Will anyone in stroke actually think of and do human testing of this for stroke? Of course not, there aren't two functioning neurons anywhere in stroke!
Do you prefer your doctor, hospital and board of director's incompetence NOT KNOWING? OR NOT DOING? Your choice; let them be incompetent or demand action!
OH NO! your doctor KNOWS NOTHING AND DOES NOTHING!

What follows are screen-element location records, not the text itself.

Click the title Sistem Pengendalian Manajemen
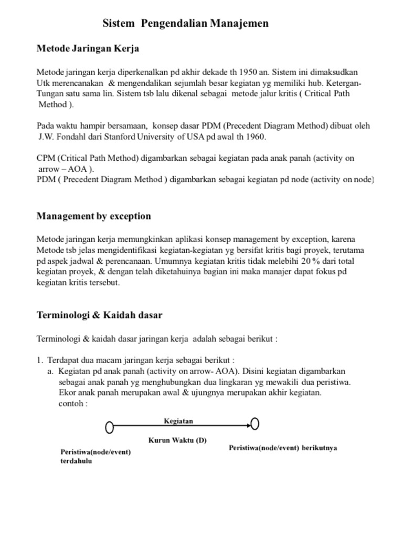[x=185, y=24]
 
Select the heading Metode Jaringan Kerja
[x=88, y=49]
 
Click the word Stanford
[x=119, y=137]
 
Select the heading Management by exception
[x=93, y=216]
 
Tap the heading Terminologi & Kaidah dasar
[x=99, y=315]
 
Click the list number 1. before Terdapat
[x=40, y=360]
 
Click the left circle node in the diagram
[x=109, y=428]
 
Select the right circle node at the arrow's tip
[x=255, y=423]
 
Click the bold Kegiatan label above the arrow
[x=178, y=421]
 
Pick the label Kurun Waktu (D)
[x=177, y=440]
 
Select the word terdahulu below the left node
[x=77, y=461]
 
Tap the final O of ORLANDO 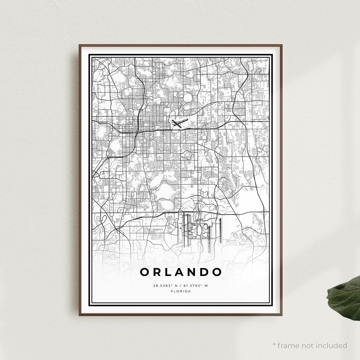click(x=217, y=272)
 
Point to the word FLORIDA click(x=181, y=291)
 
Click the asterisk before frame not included click(x=274, y=344)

Clemizole Mitigates Traumatic Brain Injury by Inhibiting Oxidative Stress, Neuroinflammation, and Apoptosis
Abstract
Traumatic brain injury (TBI) triggers complex secondary pathological mechanisms, including neuroinflammation, oxidative stress, and apoptosis, contributing to long-term cognitive and motor deficits. This study investigates the neuroprotective potential of Clemizole, a known TRPC5 inhibitor, in a weight-drop rat model of TBI. Target prediction analyses using Swiss Target Prediction and CTD databases identified 159 overlapping genes between Clemizole and TBI. Protein–protein interaction network and hub gene analyses highlighted key proteins, such as TNF-α, CASP3, MMP-9, and TRPC5, implicating them in TBI pathogenesis. KEGG pathway enrichment revealed Clemizole-targeted pathways, including PI3K-Akt, TNF signaling, and apoptosis. After TBI, behavioral assessments showed that Clemizole significantly improved neurological scores, grip strength, locomotor activity, and spatial learning deficits. Biochemical assays revealed that Clemizole dose-dependently reduced nitrite and MDA levels while restoring GSH, indicating attenuation of oxidative stress. H&E (hematoxylin and eosin) and cresyl violet staining confirmed reduced neuronal degeneration and preserved cortical integrity. Clemizole also downregulated inflammatory cytokines and glial markers (Iba-1 and GFAP), alongside restoring BBB integrity via upregulation of tight junction proteins and suppressing MMP-9 expression. Furthermore, Clemizole activated the PI3K-Akt signaling pathway, decreasing the expression of pro-apoptotic proteins (Bax, caspase-9 and caspase-3) and restoring Bcl-2 levels. Importantly, Clemizole decreased TRPC5 expression and attenuated CHOP-mediated ER stress, suggesting a mechanistic link between TRPC5 inhibition and PI3K-Akt-mediated neuroprotection. Collectively, these findings demonstrate that Clemizole confers multifaceted neuroprotection following TBI by targeting TRPC5-mediated calcium dysregulation, restoring PI3K-Akt signaling, and attenuating oxidative, inflammatory, and apoptotic cascades. This study identifies Clemizole as a promising therapeutic candidate for mitigating secondary brain injury and promoting functional recovery after TBI.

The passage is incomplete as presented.